In this equation, charity is broadly redefined to include a range of political goals. The hashtag #GivingTuesday is being used to promote donations to support the protesters at Standing Rock. The Institute for Policy Studies seeks money on the day, too. And a major beneficiary of overall giving appears to be conservative causes. As David Callahan, founder of the website Inside Philanthropy and author of the upcoming book The Givers: Wealth, Power and Philanthropy in a New Gilded Age, noted in a recent blog post, “Charitable giving has fueled the rise of a vast national and state infrastructure of policy and advocacy groups on the right that have advanced a range of policies that favor the wealthy, starting with tax cuts and deregulation.” Take Trump’s pick for secretary of education, Betsy DeVos, who is routinely identified as a philanthropist. Her cause?
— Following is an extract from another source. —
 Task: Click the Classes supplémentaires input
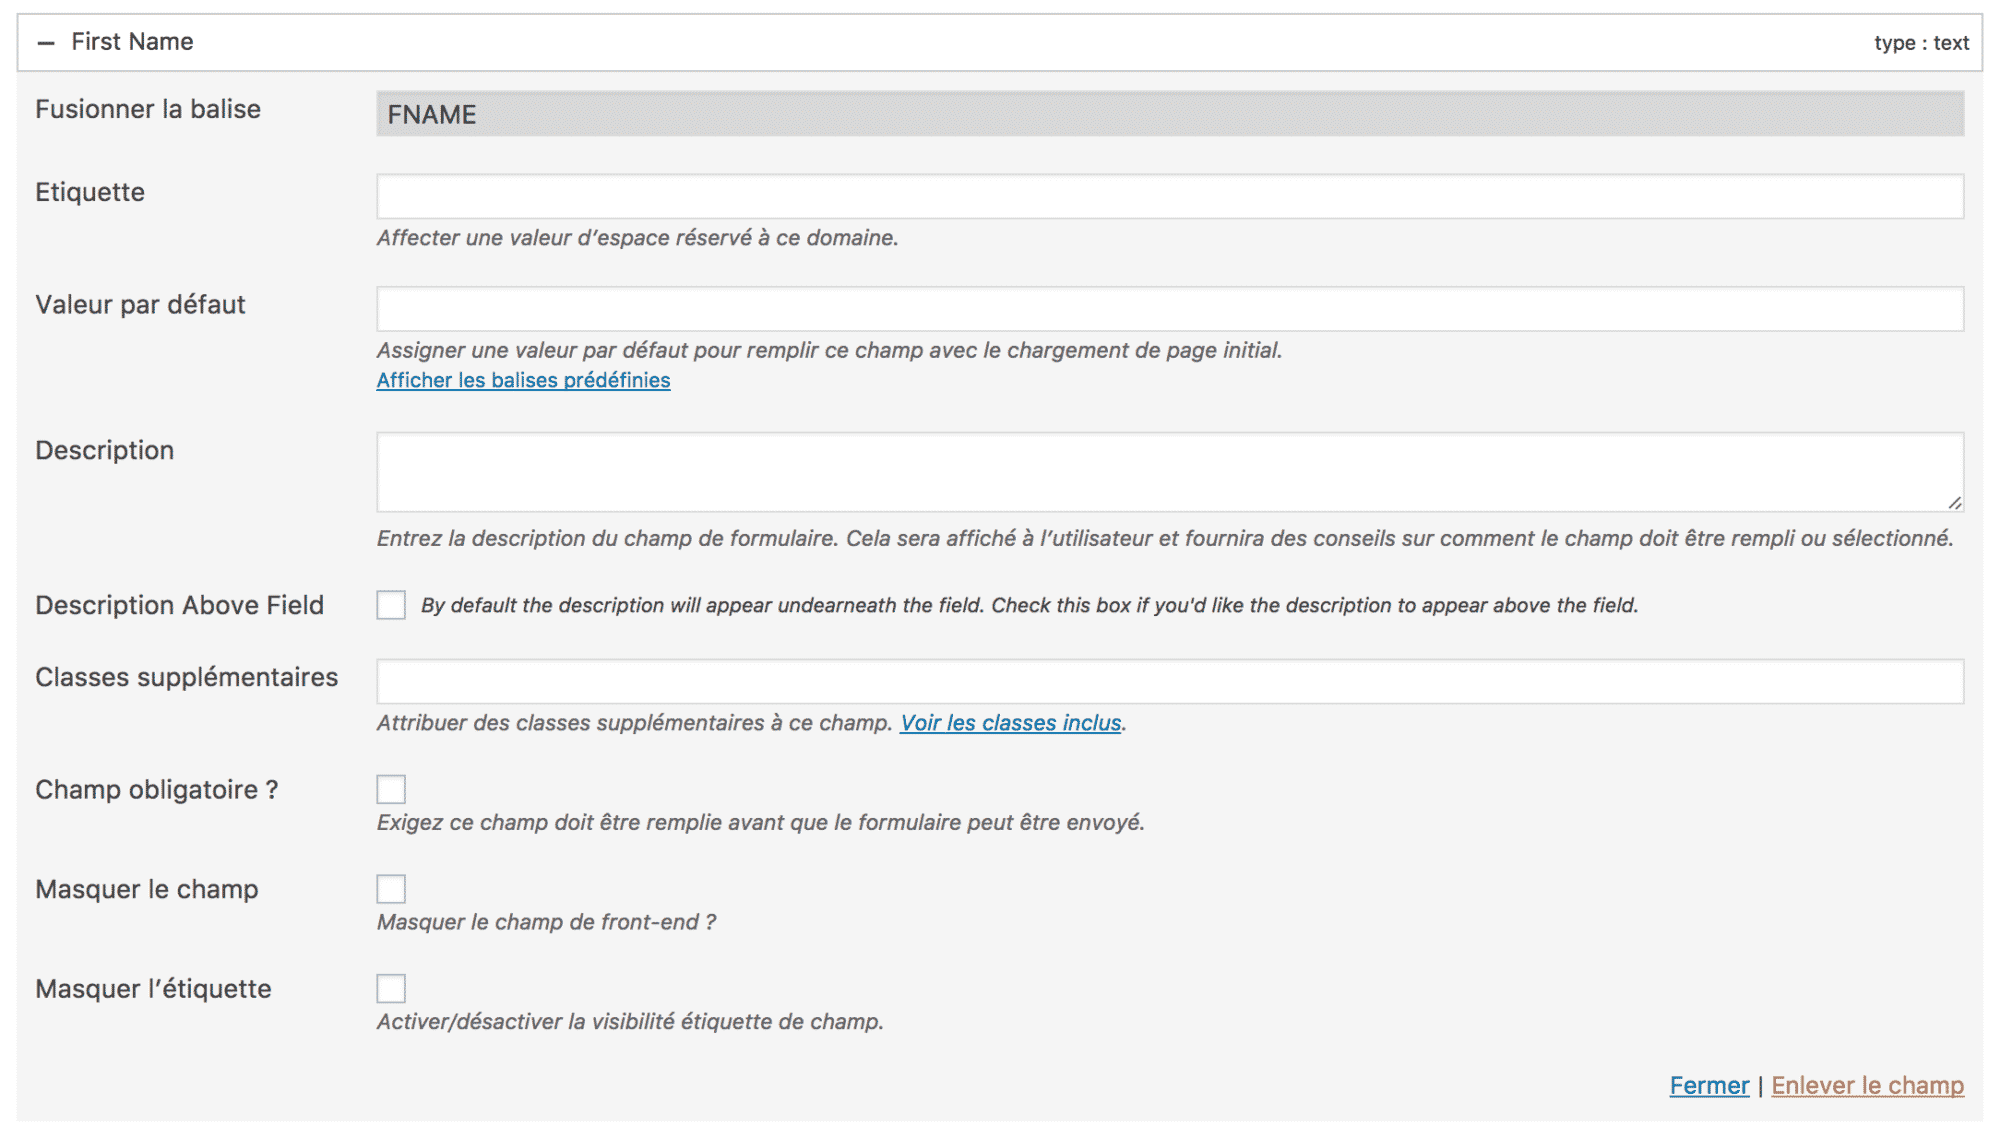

Pushing vouchers that can be used to pay for private schooling, including religious institutions and for-profit charters.

The IPS report’s authors conclude with several suggestions for reform, which include structuring the charitable tax deduction so that givers receive more consideration for donating for community needs like helping those in immediate need; offering a tax credit to all who give to charity, not just those who itemize; and forcing charitable foundations to spend more of their assets annually. They’re all great ideas. They also have the proverbial snowball’s chance in hell of happening. In fact, Donald Trump’s in favor of all but eliminating the estate tax, something that will almost certainly cause a decline in charitable giving, since tax avoidance is a large motivation for it.
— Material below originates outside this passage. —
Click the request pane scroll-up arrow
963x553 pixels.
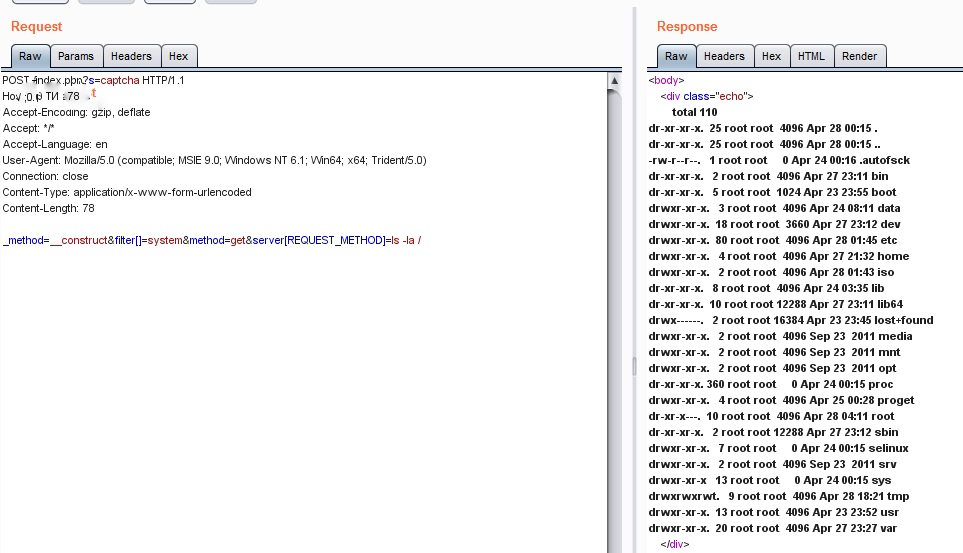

None of this is to say Giving Tuesday is a bad thing. In fact, it’s a good thing. It almost certainly results in more money going to charity, and that money is donated in a way that allows the charities to decide how to best use it. But it’s worth taking a moment to note the irony of another group using the Tuesday after Thanksgiving to draw attention to its cause this year: the Fight for 15 movement, which is staging strikes and job actions in cities across the United States to protest low wages, is the sort that not only prevents donations to charity, but turns people who might otherwise be donors into recipients of it. If the Institute for Policy Studies is right, giving America’s lowest-earning workers a raise will likely make the economic foundations of the our nation’s charities more solid, too.

*Correction, Nov. 29: This post originally reported that the organizers of Giving Tuesday estimated it would raise $250 million this year. The estimate was made by Whole Whale, a consultancy for nonprofit organizations.